Records from a data source:
● ● ● ●

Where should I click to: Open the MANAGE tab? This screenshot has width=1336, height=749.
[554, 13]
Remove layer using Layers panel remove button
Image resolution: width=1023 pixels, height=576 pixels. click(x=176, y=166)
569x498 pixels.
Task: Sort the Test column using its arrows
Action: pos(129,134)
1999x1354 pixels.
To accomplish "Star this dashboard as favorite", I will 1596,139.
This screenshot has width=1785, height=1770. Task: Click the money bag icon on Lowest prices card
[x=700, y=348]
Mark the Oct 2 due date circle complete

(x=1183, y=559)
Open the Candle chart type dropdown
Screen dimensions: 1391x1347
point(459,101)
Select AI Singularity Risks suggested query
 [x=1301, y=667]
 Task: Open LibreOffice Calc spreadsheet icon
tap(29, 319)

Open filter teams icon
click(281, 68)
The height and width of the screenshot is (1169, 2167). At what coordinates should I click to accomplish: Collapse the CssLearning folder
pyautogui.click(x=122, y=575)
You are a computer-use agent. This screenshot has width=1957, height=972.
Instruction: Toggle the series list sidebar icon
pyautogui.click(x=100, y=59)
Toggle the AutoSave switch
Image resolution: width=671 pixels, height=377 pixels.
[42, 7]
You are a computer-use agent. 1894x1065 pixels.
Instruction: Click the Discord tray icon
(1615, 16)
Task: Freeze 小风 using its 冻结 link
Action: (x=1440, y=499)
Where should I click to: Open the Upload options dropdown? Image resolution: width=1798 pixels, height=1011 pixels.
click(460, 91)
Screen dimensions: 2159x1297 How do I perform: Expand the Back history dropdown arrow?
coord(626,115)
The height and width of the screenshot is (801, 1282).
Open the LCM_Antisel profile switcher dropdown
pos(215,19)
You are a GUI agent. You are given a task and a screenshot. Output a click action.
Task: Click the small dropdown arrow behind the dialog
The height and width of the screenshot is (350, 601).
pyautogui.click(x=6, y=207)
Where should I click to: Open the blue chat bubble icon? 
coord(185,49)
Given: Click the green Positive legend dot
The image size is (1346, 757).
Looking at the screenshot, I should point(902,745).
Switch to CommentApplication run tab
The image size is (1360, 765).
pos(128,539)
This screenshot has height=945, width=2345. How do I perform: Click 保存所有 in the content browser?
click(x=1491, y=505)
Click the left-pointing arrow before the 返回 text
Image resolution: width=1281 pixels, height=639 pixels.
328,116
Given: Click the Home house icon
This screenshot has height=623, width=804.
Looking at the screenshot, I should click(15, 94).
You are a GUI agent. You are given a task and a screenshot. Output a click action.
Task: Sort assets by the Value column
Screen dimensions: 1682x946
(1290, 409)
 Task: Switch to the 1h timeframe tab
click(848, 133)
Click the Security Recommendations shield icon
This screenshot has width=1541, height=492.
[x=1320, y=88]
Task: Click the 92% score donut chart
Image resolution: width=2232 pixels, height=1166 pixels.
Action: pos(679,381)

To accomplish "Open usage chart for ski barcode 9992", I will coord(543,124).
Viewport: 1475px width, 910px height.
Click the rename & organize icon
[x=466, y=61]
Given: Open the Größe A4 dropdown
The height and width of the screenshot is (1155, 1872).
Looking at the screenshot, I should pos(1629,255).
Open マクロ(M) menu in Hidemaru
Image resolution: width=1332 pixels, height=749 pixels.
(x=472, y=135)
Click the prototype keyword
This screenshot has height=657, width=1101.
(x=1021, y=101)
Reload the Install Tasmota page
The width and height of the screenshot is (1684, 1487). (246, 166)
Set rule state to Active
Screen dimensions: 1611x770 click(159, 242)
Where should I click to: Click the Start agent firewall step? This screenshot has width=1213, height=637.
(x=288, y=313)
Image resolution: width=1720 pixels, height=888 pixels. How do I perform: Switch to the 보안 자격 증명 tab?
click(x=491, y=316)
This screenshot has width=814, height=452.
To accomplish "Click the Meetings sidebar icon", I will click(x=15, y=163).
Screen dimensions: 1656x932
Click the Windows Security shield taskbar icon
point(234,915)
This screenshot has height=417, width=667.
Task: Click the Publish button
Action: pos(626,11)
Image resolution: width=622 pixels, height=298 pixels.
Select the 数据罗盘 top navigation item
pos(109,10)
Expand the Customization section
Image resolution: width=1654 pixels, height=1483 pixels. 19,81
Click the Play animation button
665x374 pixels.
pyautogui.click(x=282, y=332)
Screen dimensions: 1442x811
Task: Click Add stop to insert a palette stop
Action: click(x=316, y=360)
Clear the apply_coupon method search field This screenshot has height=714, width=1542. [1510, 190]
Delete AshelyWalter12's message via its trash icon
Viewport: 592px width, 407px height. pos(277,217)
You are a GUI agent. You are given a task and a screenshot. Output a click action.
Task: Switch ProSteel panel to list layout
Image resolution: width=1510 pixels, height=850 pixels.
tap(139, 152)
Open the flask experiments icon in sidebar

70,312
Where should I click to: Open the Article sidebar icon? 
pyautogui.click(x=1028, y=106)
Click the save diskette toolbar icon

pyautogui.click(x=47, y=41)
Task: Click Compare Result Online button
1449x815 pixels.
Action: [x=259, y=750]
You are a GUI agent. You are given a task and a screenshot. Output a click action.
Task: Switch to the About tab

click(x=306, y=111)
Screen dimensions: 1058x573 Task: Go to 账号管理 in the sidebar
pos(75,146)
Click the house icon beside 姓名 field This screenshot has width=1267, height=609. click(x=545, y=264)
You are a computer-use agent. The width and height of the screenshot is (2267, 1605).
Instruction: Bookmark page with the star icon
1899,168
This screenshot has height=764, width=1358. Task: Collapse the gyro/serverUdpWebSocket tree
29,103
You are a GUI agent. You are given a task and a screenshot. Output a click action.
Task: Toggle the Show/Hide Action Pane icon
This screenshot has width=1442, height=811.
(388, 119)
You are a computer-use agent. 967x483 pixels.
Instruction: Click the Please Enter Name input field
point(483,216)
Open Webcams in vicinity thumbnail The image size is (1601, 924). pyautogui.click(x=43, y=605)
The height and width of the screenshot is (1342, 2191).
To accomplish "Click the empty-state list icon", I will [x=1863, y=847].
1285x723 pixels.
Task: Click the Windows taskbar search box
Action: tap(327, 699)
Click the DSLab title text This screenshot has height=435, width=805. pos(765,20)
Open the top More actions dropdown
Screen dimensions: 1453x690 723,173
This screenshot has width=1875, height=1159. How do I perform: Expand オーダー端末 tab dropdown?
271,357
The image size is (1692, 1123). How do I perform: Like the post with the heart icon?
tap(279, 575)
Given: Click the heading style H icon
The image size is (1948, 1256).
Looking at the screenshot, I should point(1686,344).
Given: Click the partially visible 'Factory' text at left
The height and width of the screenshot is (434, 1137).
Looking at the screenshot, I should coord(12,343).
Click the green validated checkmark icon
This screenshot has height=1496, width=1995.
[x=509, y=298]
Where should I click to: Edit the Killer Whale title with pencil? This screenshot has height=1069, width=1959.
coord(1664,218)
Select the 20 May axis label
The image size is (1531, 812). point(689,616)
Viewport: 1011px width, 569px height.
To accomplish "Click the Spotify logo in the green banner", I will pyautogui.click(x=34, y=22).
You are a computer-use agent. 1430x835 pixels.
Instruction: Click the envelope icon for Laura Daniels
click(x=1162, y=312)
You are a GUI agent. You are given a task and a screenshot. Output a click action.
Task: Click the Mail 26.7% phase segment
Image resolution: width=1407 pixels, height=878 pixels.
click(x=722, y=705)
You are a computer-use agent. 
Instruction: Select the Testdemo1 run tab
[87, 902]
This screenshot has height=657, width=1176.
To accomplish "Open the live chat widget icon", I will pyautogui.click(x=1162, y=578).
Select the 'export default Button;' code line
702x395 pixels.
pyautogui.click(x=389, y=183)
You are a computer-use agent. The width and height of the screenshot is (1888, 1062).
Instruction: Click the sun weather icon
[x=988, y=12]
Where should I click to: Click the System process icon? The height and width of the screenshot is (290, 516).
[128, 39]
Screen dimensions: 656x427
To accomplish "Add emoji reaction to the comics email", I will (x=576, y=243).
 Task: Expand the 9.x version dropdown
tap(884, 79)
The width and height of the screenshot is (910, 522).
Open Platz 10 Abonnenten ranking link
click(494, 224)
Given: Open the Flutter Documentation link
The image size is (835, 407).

● ● ● ●

Whenever the string "computer" shows up in a line of the entries, copy that line.

You are a computer-use agent. This screenshot has width=1957, height=972.
You are a computer-use agent. 1894x1065 pixels.
You are a computer-use agent. The width and height of the screenshot is (2267, 1605).
You are a computer-use agent. 967x483 pixels.
You are a computer-use agent. 1430x835 pixels.
You are a computer-use agent. 
You are a computer-use agent. The width and height of the screenshot is (1888, 1062).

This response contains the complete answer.